Teachers Helpless To Deal With Rise Of Generative AI

Teachers Helpless To Deal With Rise Of Generative AI

Teachers are helpless to deal with the growing use of generative AI in classrooms but, at the same time, are using the technology improperly to help save time in their over-worked existence.

At least half of teachers have had to mark assignments they were certain had been written by ChatGPT or similar platforms but their schools had no policies to deal with the program, experts told the House Standing Committee on Employment, Education and Training. There are currently no tools available to help teachers detect AI-generated content, the panel told legislators.

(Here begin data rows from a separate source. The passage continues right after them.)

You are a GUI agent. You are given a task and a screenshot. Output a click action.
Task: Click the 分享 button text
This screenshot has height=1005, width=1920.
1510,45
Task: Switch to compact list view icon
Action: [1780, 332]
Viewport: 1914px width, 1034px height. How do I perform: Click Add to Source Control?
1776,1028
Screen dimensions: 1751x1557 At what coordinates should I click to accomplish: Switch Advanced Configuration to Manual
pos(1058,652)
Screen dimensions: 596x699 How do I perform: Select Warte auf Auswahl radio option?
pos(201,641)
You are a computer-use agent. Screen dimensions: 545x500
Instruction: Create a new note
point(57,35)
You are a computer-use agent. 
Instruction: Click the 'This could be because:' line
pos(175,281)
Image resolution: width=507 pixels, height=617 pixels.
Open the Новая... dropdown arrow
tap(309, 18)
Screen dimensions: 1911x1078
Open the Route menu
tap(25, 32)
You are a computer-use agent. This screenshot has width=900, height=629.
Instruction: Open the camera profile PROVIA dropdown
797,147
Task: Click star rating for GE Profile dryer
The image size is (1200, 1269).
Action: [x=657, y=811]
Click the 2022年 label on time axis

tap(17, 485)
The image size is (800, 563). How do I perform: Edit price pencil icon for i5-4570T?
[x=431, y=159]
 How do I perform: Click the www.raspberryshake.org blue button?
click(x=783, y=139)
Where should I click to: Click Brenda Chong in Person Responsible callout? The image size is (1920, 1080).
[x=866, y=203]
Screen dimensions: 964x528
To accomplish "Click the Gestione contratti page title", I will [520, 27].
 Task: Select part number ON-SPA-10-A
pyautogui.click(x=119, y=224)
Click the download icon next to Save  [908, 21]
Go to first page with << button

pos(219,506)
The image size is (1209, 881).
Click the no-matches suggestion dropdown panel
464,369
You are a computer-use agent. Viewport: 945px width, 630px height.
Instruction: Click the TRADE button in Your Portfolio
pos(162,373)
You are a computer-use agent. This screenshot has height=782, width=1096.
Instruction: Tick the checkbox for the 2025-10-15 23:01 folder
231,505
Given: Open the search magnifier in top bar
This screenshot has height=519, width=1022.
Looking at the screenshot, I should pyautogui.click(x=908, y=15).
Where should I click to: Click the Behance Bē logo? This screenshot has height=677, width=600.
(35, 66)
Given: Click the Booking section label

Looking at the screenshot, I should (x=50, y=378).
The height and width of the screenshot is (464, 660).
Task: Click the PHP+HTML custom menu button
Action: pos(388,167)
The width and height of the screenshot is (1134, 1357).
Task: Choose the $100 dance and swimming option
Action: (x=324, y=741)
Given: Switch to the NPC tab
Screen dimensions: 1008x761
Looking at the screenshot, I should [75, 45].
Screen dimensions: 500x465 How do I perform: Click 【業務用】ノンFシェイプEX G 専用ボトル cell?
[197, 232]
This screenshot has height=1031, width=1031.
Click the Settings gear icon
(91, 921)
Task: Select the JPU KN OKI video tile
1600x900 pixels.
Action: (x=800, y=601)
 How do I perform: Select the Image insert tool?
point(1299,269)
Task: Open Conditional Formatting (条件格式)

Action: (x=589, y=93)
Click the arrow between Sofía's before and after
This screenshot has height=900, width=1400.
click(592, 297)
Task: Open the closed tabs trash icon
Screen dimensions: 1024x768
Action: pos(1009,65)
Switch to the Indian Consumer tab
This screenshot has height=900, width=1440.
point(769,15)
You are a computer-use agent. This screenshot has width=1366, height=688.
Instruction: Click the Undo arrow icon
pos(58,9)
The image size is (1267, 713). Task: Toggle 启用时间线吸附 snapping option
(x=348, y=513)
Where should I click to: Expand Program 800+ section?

However, the experts also made clear that the generative AI should not be viewed as a threat to traditional schooling in Australia in isolation. In fact, they said that the use of generative AI by students and teachers reflected a broader problem of under-funding.

“There is confusion [in schools] about plagiarism detection, and tools that can detect whether [text] is AI-generated,” said Dr James Curran, the Grok Academy charity that helps schools teach about digital technology.

“The technology fundamentally does not allow that in a deep way and anyone that is selling you technology that says that it can is off track.”

As reported in the AFR, Curran explained to the committee that he had used ChatGPT to complete a NSW HSC exam and found that the free version of the software scored 48 per cent. The $31 per month paid version scored 78 per cent.

“And there are two questions where the AI gets an answer that I think is more correct than the HSC markers for that particular year.

“So if you want to pay $US240 a year as a parent, that’s giving you at least a 30 per cent bump in the kind of results that a system can generate,” he said.

This growing use of generative AI among students could reinforce education inequities between the richer and poorer members of Australian society.

“Already we see inequity in the distribution of access to the tools. If it’s $US240 for ChatGPT but there’s no progressive pricing system [and] you’re looking at a school with a thousand kids … that’s a quarter of a million dollars,” said professor Leslie Loble, former deputy secretary in the NSW Department of Education who now chairs the national Council on Early Childhood Development.

“That’s the equivalent of three teachers,” she said.

This disparity in the use and understanding of generative AI tools among students and teachers, alike could cause serious problems for the Australian school system and, ergo, the talent pipeline into our tech businesses.